It also didn't set up the database user permissions correctly, causing a 500 error until we manually fixed it. Even then — empty database.
Verdict: Flash spent $0.05 to create a search form that searches nothing. A monument to speed without substance.
F — GPT-5.4-nano ($0.03, 5m 24s)
Complete failure. 23 API calls over 5 minutes and nothing was built — no Apache, no database, no website files. The server was left essentially untouched. Nano couldn't even get past basic server configuration.
Verdict: At $0.03, the financial cost is trivial. But "no website" is the worst possible result. Nano is simply not capable of this kind of autonomous multi-step task.
F — GPT-5.4 Pro ($12.47, 32m — abandoned)
We had to pull the plug. After 32 minutes and $12.47, GPT-5.4 Pro had made 17 API calls and accomplished exactly one thing: checking what software was installed on the server. It hadn't run apt install. It hadn't created a single file. It hadn't configured Apache. It was still "tinkering" — planning its approach while burning through $30/1M input tokens and $180/1M output tokens.

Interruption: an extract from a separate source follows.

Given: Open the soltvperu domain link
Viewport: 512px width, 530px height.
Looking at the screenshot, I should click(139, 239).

At 113 seconds per API call with 0% cache hits, this was on track to cost $50-100+ and take 3+ hours. We killed it.
Verdict: The most expensive model in the world, and it couldn't get past whoami. GPT-5.4 Pro may excel at complex reasoning tasks, but autonomous server setup isn't one of them. The $12.47 it burned doing nothing is more than Sonnet spent building an entire working site.
F — Deepseek v3.2 ($0.30, 29m 57s)
No facts added to the database. The site has a proper header, banner image, and section layouts — but the "Featured Obscure Stories" and "Test Your Knowledge" sections are completely empty. The framework is there; the content isn't. 30 minutes of build time that produced an empty shell.
Needed 2 nudges.
Verdict: Built a house with no furniture. At $0.30 the financial cost is trivial, but the time cost (30 minutes for nothing usable) is not.

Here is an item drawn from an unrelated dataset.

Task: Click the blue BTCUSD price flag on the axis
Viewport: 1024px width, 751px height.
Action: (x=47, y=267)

Autonomy: Could Any Model "One-Shot" It?
Nine models completed the entire task with zero human intervention:
| Model | Nudges | Notes |
|---|---|---|
| Claude Opus 4.6 | 0 | Fully autonomous, self-recovered from errors |
| Claude Sonnet 4.6 | 0 | Fully autonomous, best value |
| Gemini 3.1 Pro | 0 | Fully autonomous, fastest — but minimal output |
| Grok 4.20 Beta | 0 | Fully autonomous, very fast — but 9 facts |
| Kimi K2.5 | 0 | No nudges, but site had fatal PHP error |
| GPT-5.4-mini | 0 | No nudges, but broken images/search/SSL |
| Gemini 3.1 Flash | 0 | No nudges — also no content (0 facts) |
| GPT-5.4-nano | 0 | No nudges — also no website |
| Qwen3 Coder Flash | 0 | No nudges, but only 7 facts and broken images |
| GPT-5.4 Pro | 0 | Abandoned — $12.47 spent with zero files created |
| Qwen 3.5+ | 0 | Fully autonomous, decent content depth |
| Qwen 3.6+ (Free) | 1 | Nearly autonomous, best overall result |
| Deepseek v3.2 | 2 | Stalled twice, still produced nothing usable |
| MiniMax M2.7 | 2 | Stalled twice, delivered after nudging |
| ChatGPT 5.4 | 2 | Needed intervention, expensive for the result |
| Nemotron 3 Super | 3 | Most nudges, bare-bones output |
Note: Zero nudges doesn't mean the result was good. Grok, Mini, Nano, Gemini Flash, and Qwen3 Coder Flash all ran without intervention but produced poor or non-functional sites. GPT-5.4 Pro was abandoned after burning $12.47 without creating a single file. True autonomy requires both independence and quality — only Opus, Sonnet, and Qwen 3.5+ delivered both.
Key Takeaways
- Free can beat paid. Qwen (free, B+) outscored every paid model including Opus ($3.20) and ChatGPT ($5.04). The era of "you get what you pay for" in AI is over.
- Price doesn't predict quality. ChatGPT was the most expensive at $5.04 and scored a C. Sonnet scored a B for $1.62. Cost and quality are decoupled.
- Coding benchmarks don't predict real-world results. ChatGPT 5.4 has the highest coding score (57.3) but scored a C. GPT-5.4 Pro ($30/1M input) spent $12.47 without creating a single file. Benchmarks measure isolated problem-solving, not end-to-end project execution.
- Speed kills quality. The four fastest models (Mini 2m34s, Grok 3m57s, Nano 5m24s, Gemini Pro 5m38s) all scored D or worse. The two best sites (Qwen, Opus) took 37-51 minutes. You can't rush a complex build.
- Content depth varies wildly. Qwen generated 163 facts; Grok generated 9. Same prompt, same tools, 18x difference in content output.
- Autonomy without quality is worthless. Eleven models needed zero nudges — but six of them produced broken or empty sites. GPT-5.4 Pro autonomously burned $12.47 doing nothing. The real differentiator is autonomous and high-quality.
- Expensive doesn't mean better. GPT-5.4 Pro ($30/$180 per million tokens) was abandoned after spending $12.47 with zero output. Meanwhile, Sonnet built a working B-grade site for $1.62 and the free Qwen model scored the highest grade of all.
Our Recommendations
For ClodHost users choosing a model:
- Best overall: Qwen 3.6+ Free — best quality, most content, zero cost. Just be patient (~50 min).
- Best for production: Claude Sonnet 4.6 — $1.62, 15 minutes, zero nudges. The reliable workhorse.
- Premium pick: Claude Opus 4.6 — $3.20, fully autonomous, consistent. Worth it for complex tasks.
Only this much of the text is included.